Many videos of talks are on YouTube. We have some audio/video files we could make available on YouTube and on Commons. One volunteer did the streaming to YouTube in Spanish. Another volunteer was able to convert the YouTubes to .webm files for Commons. These projects require specialized skills and a willingness to put in time.

Many of the presentation files and recordings are on Commons, in Category:WikiConference North America + Mapping USA 2022

Attendance[edit]

We had 301 users logged in at some point. A few of these were staffing the event or secondary accounts. The peak attendance was 129, on Friday. Saturday's peak attendance was about 100 and Sunday's was about 60. About 2000 chat messages were sent during the event, generally to anyone in a session or to everyone at the conference.

Sessions and spaces[edit]

The program selections were by a joint ongoing committee of OSM and Wikimedians. The resulting program was a mix, covering both platforms, with about 57 planned sessions, listed in the online schedule. We were overall somewhat more selective than in previous years partly because OSM's conferences usually have a day of short plenary talks rather than long discussion sessions in parallel, and we went with their format for the Friday sessions.
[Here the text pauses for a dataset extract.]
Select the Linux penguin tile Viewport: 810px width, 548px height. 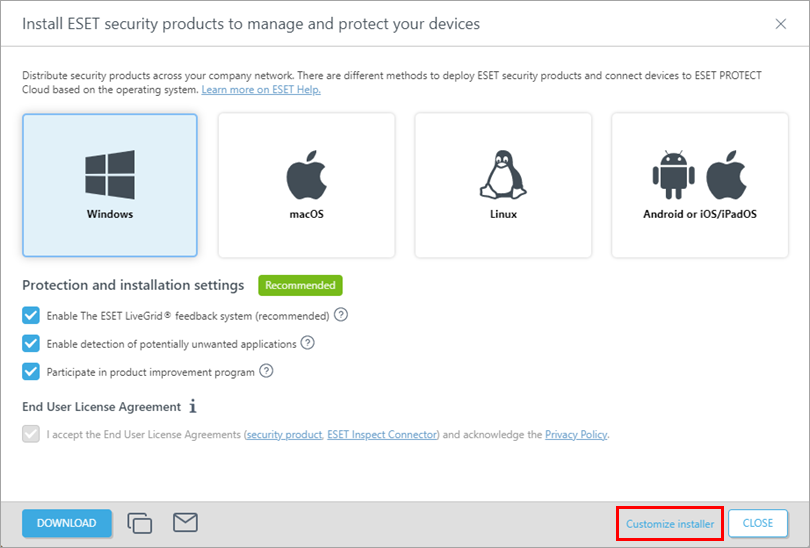pos(503,185)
English/Spanish interpretation: In Friday's sessions and one on Saturday, attendees could select a language for audio, English or Spanish. It went well overall. The Hopin software has a plugin for the Kudo software which created virtual interpretation rooms, where interpreters could control for example whether they were speaking into an English channel or a Spanish channel -- they had to switch depending on the speaker's language. The interpreters were near Mexico City on their own computers mostly working from home. It worked well, as confirmed by survey responses.
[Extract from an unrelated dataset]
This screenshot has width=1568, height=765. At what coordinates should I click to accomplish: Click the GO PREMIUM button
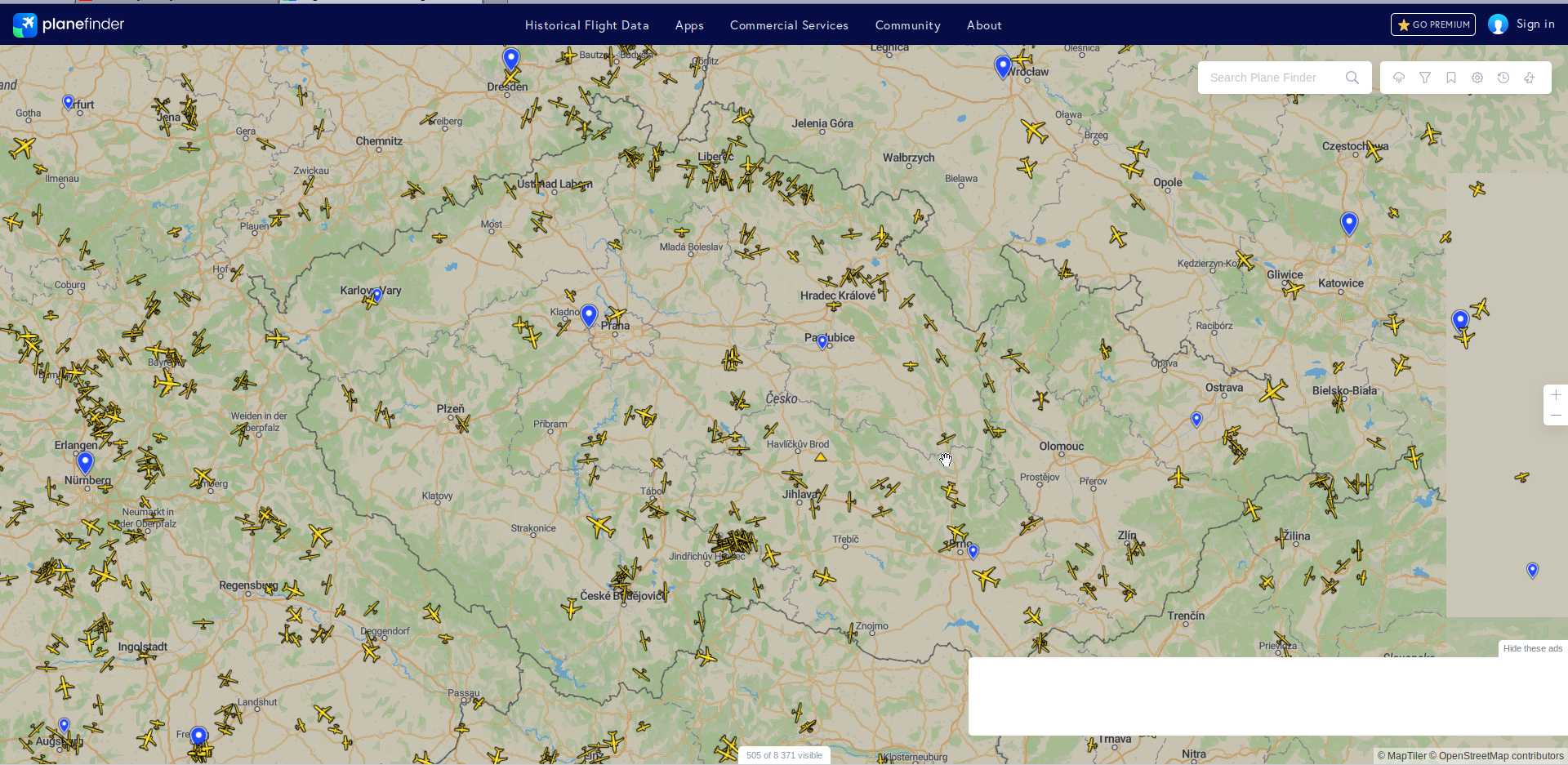[x=1433, y=24]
Friendly/safe space matters: We met with OpenStreetMap representatives and combined our previous year's stated friendly space policy with their usual policy, making minor improvements. In general we followed the previous year's practices. We announced the policy each day and in the chat box of various sessions. We think the resulting policy statement and the practices document can be reused and adapted for our conference and others. Volunteers signed up for shifts and sessions. We vetted the registrants before giving them access to the conference platform, and did not let everyone in.
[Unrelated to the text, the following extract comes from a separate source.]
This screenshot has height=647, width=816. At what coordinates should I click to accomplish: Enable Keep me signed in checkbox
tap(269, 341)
In turned out to be possible to monitor chat boxes from multiple sessions at once if one had enough computers. Members of this team stayed in touch with one another during the conference by direct messages. Morale was good and we covered the sessions well. We had no identifiable safe space problems at the conference.

Local events[edit]

We had three in-person local events. One was in Indianapolis for the duration of the conference, and the attendees there made a presentation. On Friday there was a small Washington DC meetup. We made a couple of presentations from there and streamed Spanish audio to YouTube. On Sunday afternoon there was a large meetup in New York City, joined by the local OpenStreetMap community with a mapping workshop and lightning talks, and germinating the Open Boro Map proposal. A sample gallery of photos from these events is included below. In person, we celebrated the 10th birthday of Wikidata.